In retrospect, it would have been a brilliant marketing move to sell part of the 2020 crop last January or February before COVID-19 started crashing markets. If you didn’t, pick yourself up the floor and adjust. “Revise and make a new plan based on current realities,” says Widmar.
5. Lock in on certain inputs.
“A lot of our input costs are connected to energy prices,” says Franzen. There are more opportunities today to lock in on low fuel prices.”
Ditto for locking in interest rates. “We are at all-time low rates,” Franzen says. “We can argue about whether we think they’re going to go lower, but at some point, they can’t go below zero.”

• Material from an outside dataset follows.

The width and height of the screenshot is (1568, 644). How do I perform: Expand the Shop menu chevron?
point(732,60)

6. Avoid decision paralysis.
“We can hear so much information that we just put our head in the sand and don’t know what to do,” says Franzen. “We just become paralyzed. At that point, you’re in a very dangerous spot. That’s why monitoring your numbers, knowing where you’re at, can remove a lot of the outside noise and keep you focused on what you need to do on your farm today to make improvements.”
7. Look forward.
“My experience is that too often in ag, we look back and get kind of hung up on that path,” says Franzen. “Or, we go to the coffee shop and we worry about what the neighbor did. You have to have your eyes wide open and see what is happening in this environment and how that might impact you. Then, based on what we see peripherally, we have to set a path forward and set targets and set goals for our operation.”

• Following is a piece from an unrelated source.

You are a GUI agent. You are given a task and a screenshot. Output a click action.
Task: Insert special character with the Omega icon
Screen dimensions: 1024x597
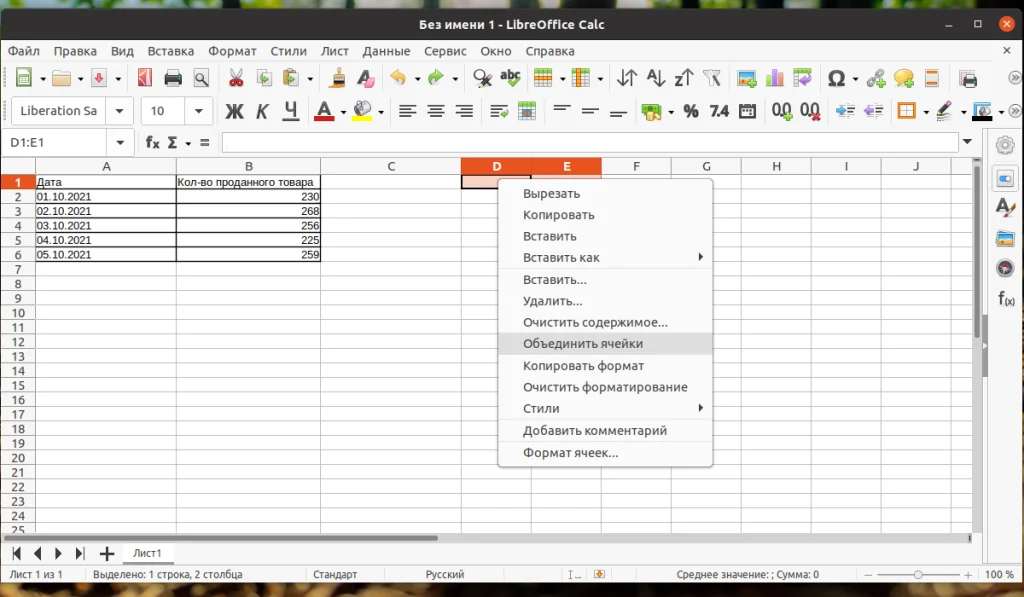point(836,77)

8. Be careful where you cut.
Being in the commodity business requires ruthless efficiency, and part of that is controlling costs. However, there’s a balance to strike. Excessively cutting costs can curtail revenues. For example, cutting fertilizer applications can backfire if they cost yield, says Widmar.
Widmar notes that pie charts that detail crop production costs often devote 25% to seed, fertilizer, and crop protection costs. Yet, he estimates that bulk of cost-cutting efforts goes to reducing these costs.
“This is just an easy one to go after,” says Widmar.
Farmers may incur larger cost savings without running the risk of lower revenues by targeting expenses like cash rent payments, machinery costs, and family living expenses.
It’s tough. Sometimes, this includes paring back on cash rent or letting some of those farms go. Ditto for machinery if analysis reveals a farm is over capacity in this area. “There’s some great data from Kansas State that shows there some wildly different machinery expenses per acre for similarly sized farms,” says Widmar.
Then there are family living expenses, which hit home hard.
“It’s going to be uncomfortable, but you need to dig in and do benchmarking in that area,” says Widmar. “That is an area where it can be difficult to make some cuts, but there are some big improvements that can be made.”
9. Avoid isolation.
“The best leaders out there, in my experience, realize they don’t have all the answers,” says Franzen. “They realize they’re not perfect. If you’re scared, if you’re stressed about something, that’s OK.”
These farmers differ by not keeping it to themselves.
“Communication, communication, communication is the key,” Franzen says. “Seek advice from those you trust. And don’t ever, ever forget that communicating, that seeking advice, that getting help, is a strength, not a weakness. Too often, we’re independent in agriculture. We think we can figure it out on our own. Isolation is not a good thing when we’re dealing with stress. Don’t be afraid to reach out.”
10. Accept that all this could last a few years.
“There is an expectation with recovery, that we may be out of this in a year and then back to normal,” says Widmar. “It may be years.”
In the short-term, massive federal stimulus measures will help farmers and the general economy. Long term, though, there will be consequences, just as there were with stimulus that pumped money into the economy following the Great Recession around 10 years ago. Sequestration and budget cuts were still impacting federal coffers when Congress passed the 2014 farm bill after several years of delays. Meanwhile, inflation or deflation could result years from now as a consequence of decisions made today, he adds.